+++ Entries provided +++
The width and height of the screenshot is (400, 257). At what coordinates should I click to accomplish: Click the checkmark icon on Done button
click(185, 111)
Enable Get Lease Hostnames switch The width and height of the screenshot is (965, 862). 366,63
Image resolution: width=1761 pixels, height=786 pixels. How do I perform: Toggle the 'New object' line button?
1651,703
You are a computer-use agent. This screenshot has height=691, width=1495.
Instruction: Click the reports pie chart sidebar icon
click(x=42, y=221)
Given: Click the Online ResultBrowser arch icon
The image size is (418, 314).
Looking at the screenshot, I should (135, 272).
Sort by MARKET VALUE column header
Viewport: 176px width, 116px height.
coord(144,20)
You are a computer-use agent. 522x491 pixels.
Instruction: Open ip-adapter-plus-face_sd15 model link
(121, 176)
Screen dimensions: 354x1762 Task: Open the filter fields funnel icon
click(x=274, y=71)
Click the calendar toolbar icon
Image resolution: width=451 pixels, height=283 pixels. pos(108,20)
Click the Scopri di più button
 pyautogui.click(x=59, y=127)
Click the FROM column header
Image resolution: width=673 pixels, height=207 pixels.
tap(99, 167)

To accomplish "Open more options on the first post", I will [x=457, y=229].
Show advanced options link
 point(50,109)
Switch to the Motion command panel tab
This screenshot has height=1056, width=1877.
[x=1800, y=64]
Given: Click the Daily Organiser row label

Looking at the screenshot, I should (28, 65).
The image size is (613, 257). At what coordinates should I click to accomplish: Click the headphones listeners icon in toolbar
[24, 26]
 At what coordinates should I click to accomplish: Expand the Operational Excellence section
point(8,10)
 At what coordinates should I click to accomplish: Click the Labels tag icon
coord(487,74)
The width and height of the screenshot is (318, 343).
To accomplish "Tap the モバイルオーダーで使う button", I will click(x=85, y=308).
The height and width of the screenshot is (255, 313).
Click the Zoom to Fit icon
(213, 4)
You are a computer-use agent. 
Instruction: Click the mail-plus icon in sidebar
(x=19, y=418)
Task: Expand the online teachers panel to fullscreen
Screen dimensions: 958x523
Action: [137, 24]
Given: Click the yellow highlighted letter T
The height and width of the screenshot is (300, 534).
+++
Stated task: Copy the items above verbatim, covering every item from first to last.

Written reply:
The width and height of the screenshot is (400, 257). At what coordinates should I click to accomplish: Click the checkmark icon on Done button
click(185, 111)
Enable Get Lease Hostnames switch The width and height of the screenshot is (965, 862). 366,63
Image resolution: width=1761 pixels, height=786 pixels. How do I perform: Toggle the 'New object' line button?
1651,703
You are a computer-use agent. This screenshot has height=691, width=1495.
Instruction: Click the reports pie chart sidebar icon
click(x=42, y=221)
Given: Click the Online ResultBrowser arch icon
The image size is (418, 314).
Looking at the screenshot, I should (135, 272).
Sort by MARKET VALUE column header
Viewport: 176px width, 116px height.
coord(144,20)
You are a computer-use agent. 522x491 pixels.
Instruction: Open ip-adapter-plus-face_sd15 model link
(121, 176)
Screen dimensions: 354x1762 Task: Open the filter fields funnel icon
click(x=274, y=71)
Click the calendar toolbar icon
Image resolution: width=451 pixels, height=283 pixels. pos(108,20)
Click the Scopri di più button
 pyautogui.click(x=59, y=127)
Click the FROM column header
Image resolution: width=673 pixels, height=207 pixels.
tap(99, 167)

To accomplish "Open more options on the first post", I will [x=457, y=229].
Show advanced options link
 point(50,109)
Switch to the Motion command panel tab
This screenshot has height=1056, width=1877.
[x=1800, y=64]
Given: Click the Daily Organiser row label

Looking at the screenshot, I should (28, 65).
The image size is (613, 257). At what coordinates should I click to accomplish: Click the headphones listeners icon in toolbar
[24, 26]
 At what coordinates should I click to accomplish: Expand the Operational Excellence section
point(8,10)
 At what coordinates should I click to accomplish: Click the Labels tag icon
coord(487,74)
The width and height of the screenshot is (318, 343).
To accomplish "Tap the モバイルオーダーで使う button", I will click(x=85, y=308).
The height and width of the screenshot is (255, 313).
Click the Zoom to Fit icon
(213, 4)
You are a computer-use agent. 
Instruction: Click the mail-plus icon in sidebar
(x=19, y=418)
Task: Expand the online teachers panel to fullscreen
Screen dimensions: 958x523
Action: [137, 24]
Given: Click the yellow highlighted letter T
The height and width of the screenshot is (300, 534).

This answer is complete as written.